Возможно, именно здесь кроется по-настоящему подрывная сила её творчества: в умении заново волшебным образом преобразовать наши отношения с материальным миром, в способности вдохнуть радость и странность в взаимодействие с самыми обыденными предметами. Она разрушает эстетические иерархии не теоретическими рассуждениями, а самим актом рисования, этим демократичным жестом, который ставит на один уровень инопланетянина, пачку Doritos и арбуз.
Её серия картин об E.T., представленная на выставке “Done with Xanax” в галерее Canada в 2019 году, является символом такого подхода. Само название играет на двусмысленности между личной отсылкой и комментарием к современной фармацевтической культуре. Рисуя этого знакового персонажа поп-культуры 80-х, Бернхардт не просто погружается в ностальгию; она создаёт мост между своим детством и нашим настоящим, насыщенным лекарствами, тревогой и укрытием в поп-культуре. Как написала её сестра Элизабет в тексте к выставке: “Кэтрин и E.T. имеют много общего… Выросшая в пригороде, она сразу же идентифицировала себя с E.T., который сам оказался в пригородной среде и не мог понять, как выбраться, испытывая при этом сильную экзистенциальную боль”.
В мире искусства, часто доминируемом суровым концептуальным искусством или дидактическим социальным комментарием, Бернхардт напоминает нам, что искусство может быть одновременно критичным и наслаждающимся, сложным и доступным, изощрённым и непосредственным. Она совершает редкое достижение: создавать произведения, которые говорят как с детьми, так и с опытными коллекционерами, с новичками и сисследованными критиками. Эта универсальность, не плод циничного расчёта, а фундаментальной аутентичности, верности своей личной видению, которое преодолевает привычные разделения в мире искусства.
Так что прекратите искать скрытые послания в этих Розовых Пантерах и дольках арбуза. Лучше позвольте себе оказаться захваченными цветовой волной, этим цунами кислотных оттенков, которое разрушает иерархии высокой и низкой культуры. Ведь если искусство Бернхардта что-то нам говорит, так это то, что современная жизнь, это веселый хаос, и наш единственный возможный ответ, принять эту цветную анархию с освобождающим смехом.

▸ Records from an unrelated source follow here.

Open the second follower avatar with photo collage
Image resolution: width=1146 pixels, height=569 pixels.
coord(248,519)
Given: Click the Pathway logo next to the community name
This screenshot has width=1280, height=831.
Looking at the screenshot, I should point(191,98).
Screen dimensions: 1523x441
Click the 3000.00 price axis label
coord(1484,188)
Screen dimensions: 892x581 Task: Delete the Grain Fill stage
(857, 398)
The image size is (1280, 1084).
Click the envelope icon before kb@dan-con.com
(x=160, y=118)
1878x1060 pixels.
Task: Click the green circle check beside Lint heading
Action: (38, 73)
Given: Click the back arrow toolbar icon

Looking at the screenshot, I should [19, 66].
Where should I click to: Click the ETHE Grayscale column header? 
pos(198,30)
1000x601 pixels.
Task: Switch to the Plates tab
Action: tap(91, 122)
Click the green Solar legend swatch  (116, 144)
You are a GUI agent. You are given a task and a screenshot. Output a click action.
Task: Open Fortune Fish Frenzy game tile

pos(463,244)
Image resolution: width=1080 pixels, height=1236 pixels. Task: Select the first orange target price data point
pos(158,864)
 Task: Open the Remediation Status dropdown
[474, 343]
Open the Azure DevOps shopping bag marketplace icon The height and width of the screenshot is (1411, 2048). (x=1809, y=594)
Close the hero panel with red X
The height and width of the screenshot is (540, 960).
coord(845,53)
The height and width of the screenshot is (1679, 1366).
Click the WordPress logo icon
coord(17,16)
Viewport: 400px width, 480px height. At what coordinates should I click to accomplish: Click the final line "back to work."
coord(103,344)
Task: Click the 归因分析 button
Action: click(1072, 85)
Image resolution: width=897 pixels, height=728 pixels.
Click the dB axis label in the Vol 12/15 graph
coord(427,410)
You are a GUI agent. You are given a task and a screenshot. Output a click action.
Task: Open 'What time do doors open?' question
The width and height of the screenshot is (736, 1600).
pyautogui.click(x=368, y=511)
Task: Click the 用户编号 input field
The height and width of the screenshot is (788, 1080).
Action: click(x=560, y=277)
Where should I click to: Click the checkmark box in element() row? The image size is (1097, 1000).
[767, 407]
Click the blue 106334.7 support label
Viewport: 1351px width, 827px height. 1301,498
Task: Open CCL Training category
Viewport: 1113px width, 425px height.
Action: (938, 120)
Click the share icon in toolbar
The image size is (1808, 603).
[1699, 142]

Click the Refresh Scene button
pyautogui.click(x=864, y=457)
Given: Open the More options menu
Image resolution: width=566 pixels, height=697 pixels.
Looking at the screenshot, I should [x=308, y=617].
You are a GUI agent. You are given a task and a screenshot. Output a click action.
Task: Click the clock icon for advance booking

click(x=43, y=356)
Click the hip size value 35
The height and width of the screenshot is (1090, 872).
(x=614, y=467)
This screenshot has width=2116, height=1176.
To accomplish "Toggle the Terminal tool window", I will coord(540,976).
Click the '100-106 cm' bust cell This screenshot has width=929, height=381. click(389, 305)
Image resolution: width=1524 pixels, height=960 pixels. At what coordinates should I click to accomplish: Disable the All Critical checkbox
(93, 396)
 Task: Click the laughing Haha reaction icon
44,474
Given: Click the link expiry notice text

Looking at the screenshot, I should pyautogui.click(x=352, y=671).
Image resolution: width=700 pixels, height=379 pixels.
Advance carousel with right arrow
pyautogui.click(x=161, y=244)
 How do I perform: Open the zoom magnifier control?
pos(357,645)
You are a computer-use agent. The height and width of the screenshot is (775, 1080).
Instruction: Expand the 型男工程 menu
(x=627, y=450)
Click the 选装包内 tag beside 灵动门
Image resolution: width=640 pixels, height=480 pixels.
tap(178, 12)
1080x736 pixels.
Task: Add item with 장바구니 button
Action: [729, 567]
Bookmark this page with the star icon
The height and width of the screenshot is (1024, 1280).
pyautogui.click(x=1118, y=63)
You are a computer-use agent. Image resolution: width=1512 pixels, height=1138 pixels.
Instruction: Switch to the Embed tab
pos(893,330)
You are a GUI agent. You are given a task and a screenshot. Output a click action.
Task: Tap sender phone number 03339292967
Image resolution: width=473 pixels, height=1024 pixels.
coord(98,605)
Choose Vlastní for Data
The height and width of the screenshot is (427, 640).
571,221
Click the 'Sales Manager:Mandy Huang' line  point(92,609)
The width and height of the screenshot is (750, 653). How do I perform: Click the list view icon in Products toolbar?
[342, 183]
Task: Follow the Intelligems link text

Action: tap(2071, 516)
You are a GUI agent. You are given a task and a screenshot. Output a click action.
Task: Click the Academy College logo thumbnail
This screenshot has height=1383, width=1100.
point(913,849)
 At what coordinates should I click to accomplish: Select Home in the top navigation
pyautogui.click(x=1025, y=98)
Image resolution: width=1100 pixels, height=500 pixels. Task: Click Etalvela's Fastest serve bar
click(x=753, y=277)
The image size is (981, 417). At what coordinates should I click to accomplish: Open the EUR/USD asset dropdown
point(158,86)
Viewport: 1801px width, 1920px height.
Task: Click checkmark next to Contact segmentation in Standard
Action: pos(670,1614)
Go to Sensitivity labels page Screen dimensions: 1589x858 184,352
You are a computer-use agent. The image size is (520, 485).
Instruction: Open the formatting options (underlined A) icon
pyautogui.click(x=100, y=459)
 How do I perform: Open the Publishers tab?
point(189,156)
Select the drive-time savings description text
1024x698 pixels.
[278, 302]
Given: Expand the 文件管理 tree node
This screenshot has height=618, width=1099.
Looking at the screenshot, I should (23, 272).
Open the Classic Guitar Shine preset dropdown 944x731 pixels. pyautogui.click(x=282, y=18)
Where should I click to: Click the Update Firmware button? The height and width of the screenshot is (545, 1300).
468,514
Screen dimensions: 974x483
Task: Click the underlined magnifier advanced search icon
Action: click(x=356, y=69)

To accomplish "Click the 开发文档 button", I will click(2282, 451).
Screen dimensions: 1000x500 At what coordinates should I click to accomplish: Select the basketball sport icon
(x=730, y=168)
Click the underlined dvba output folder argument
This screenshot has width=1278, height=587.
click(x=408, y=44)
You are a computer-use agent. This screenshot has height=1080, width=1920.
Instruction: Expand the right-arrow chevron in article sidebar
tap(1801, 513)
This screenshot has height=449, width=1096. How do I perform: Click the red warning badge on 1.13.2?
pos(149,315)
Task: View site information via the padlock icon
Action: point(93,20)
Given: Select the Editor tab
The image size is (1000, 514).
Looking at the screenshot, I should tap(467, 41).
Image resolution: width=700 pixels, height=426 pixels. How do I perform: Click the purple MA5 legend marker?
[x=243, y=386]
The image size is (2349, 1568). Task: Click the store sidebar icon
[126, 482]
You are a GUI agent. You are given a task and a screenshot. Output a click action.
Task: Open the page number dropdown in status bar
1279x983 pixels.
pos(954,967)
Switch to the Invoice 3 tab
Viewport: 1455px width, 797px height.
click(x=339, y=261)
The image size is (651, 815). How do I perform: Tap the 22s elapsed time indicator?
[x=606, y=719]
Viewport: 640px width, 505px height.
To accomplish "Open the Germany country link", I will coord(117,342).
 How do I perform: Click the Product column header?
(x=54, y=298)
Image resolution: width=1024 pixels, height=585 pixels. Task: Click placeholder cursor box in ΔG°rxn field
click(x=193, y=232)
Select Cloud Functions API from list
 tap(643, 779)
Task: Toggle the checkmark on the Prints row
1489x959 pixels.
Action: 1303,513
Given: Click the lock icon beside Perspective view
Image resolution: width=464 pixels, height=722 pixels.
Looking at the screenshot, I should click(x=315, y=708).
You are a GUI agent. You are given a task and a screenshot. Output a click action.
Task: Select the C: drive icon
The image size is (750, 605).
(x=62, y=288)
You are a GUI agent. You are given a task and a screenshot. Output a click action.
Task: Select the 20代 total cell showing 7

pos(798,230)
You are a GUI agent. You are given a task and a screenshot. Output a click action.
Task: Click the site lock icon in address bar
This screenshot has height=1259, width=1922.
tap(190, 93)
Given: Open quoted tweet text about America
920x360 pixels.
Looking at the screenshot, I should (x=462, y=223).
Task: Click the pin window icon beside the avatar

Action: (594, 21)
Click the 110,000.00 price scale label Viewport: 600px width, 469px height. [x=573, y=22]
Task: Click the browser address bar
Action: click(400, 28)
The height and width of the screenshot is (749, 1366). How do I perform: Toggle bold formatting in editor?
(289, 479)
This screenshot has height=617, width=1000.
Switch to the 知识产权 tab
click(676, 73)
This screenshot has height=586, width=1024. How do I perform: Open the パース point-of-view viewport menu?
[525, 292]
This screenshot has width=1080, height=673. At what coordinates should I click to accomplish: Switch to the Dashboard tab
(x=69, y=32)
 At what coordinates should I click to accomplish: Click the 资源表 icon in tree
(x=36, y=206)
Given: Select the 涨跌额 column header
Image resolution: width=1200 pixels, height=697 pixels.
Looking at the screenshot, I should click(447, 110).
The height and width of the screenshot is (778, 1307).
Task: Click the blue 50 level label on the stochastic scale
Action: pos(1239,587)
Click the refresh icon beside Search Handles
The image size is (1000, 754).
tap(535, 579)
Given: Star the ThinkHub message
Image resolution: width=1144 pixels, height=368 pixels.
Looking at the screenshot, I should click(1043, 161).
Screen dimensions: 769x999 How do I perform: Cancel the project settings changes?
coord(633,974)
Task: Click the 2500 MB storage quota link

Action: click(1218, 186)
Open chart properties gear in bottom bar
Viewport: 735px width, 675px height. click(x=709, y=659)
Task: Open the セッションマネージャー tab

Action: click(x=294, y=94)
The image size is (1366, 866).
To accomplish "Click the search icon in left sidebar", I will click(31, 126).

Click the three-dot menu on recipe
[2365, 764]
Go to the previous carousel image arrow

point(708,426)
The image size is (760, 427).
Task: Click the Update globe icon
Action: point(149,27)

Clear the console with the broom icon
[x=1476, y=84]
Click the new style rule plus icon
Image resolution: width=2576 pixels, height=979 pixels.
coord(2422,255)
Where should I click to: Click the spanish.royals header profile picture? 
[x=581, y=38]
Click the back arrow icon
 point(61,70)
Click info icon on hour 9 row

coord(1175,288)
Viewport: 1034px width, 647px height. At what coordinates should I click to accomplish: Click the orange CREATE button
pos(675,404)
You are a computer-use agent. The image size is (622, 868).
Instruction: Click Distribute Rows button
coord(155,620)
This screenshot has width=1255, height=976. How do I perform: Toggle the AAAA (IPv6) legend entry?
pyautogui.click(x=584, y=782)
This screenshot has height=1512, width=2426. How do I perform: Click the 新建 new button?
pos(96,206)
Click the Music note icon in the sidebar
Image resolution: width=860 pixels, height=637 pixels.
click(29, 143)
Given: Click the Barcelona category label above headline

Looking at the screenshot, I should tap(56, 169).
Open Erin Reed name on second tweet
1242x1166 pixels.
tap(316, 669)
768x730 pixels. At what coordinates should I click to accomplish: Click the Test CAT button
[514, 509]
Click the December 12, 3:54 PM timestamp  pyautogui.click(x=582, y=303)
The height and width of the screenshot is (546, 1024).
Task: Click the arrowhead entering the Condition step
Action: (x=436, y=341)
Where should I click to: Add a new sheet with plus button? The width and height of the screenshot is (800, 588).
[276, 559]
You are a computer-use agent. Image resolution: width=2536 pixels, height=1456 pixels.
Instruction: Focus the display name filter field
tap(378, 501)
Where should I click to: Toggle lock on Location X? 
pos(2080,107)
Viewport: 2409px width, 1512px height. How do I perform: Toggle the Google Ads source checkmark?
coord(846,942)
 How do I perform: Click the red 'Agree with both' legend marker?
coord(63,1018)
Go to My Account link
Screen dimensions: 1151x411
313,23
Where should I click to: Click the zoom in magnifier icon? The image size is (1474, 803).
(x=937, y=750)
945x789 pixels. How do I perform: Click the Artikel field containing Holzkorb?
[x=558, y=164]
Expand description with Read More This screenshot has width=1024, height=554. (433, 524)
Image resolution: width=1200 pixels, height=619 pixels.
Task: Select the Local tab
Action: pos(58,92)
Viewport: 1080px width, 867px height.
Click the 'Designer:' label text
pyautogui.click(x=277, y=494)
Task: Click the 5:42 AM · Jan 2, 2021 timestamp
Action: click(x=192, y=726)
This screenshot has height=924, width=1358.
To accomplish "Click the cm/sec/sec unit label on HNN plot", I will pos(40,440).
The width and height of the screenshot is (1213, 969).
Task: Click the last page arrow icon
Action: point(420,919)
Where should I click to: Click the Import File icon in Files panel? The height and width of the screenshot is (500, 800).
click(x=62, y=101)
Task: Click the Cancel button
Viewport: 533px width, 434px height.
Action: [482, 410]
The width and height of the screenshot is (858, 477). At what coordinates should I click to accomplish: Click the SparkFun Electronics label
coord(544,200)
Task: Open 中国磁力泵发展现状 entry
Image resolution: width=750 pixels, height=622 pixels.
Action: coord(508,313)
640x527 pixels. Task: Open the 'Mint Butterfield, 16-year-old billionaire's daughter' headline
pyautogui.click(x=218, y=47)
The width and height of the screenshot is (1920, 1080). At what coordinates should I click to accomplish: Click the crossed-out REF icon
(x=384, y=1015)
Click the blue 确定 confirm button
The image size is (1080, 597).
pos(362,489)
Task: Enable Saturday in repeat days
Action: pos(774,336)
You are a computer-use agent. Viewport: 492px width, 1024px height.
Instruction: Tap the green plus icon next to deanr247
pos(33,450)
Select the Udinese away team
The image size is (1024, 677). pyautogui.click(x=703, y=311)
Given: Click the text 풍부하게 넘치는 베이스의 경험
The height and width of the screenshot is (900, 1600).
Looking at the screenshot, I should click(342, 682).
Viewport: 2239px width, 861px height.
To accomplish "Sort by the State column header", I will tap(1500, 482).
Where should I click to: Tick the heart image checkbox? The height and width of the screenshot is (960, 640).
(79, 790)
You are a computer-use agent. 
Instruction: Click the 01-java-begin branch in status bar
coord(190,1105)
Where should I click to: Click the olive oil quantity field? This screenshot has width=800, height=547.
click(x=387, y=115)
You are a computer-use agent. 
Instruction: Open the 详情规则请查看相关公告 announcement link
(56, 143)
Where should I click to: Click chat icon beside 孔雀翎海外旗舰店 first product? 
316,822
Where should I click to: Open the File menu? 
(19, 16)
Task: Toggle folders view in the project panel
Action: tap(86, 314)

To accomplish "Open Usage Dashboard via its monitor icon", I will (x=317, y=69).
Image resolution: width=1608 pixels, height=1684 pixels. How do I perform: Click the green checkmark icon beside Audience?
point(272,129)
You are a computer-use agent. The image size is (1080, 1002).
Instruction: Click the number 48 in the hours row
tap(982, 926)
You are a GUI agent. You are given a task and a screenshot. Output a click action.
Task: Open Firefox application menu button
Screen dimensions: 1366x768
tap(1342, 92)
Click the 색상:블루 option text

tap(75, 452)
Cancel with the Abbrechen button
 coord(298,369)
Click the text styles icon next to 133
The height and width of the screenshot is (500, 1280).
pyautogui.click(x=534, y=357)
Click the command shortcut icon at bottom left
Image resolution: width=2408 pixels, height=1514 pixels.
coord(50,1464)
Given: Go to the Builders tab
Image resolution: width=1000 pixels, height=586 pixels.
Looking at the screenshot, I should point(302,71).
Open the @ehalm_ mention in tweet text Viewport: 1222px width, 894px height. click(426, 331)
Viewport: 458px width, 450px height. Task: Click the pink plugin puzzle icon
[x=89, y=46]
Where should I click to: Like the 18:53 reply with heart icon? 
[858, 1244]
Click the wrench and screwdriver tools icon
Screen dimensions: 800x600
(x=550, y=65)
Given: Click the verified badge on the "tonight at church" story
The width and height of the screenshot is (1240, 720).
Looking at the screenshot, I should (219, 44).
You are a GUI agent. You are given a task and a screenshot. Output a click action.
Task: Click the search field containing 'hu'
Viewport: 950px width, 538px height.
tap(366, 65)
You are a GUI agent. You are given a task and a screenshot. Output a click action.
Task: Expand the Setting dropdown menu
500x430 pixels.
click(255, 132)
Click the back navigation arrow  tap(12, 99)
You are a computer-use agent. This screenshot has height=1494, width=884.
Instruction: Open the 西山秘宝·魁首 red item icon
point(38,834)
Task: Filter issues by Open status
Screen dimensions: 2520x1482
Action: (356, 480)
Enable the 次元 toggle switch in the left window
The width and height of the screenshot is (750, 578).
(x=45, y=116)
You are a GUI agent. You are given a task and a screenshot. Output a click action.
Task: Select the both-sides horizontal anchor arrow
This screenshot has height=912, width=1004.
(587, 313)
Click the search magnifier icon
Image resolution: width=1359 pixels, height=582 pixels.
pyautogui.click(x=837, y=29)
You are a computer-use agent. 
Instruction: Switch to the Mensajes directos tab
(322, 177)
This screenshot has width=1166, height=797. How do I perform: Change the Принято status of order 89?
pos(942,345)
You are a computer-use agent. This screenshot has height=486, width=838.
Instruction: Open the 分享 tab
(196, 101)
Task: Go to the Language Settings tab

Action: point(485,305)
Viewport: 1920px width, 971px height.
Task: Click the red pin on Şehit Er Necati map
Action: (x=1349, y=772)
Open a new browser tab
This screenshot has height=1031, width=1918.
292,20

- Батай, Жорж. Внутренний опыт. Париж: Галлимар, 1943.
- Сонтаг, Сьюзен. “Заметки о лагерности” в Против интерпретации и другие эссе. Нью-Йорк: Фаррар, Штраус и Жиру, 1966.
- Бланшо, Морис. Литературное пространство. Париж: Галлимар, 1955.
- Кальвино, Итало. Литературная машина. Париж: Сёй, 1993.
- Кальвино, Итало. Американские уроки: шпаргалка для следующего тысячелетия. Париж: Галлимар, 1989.
- Сонтаг, Сьюзен. “Против интерпретации” в Против интерпретации и другие эссе. Нью-Йорк: Фаррар, Штраус и Жиру, 1966.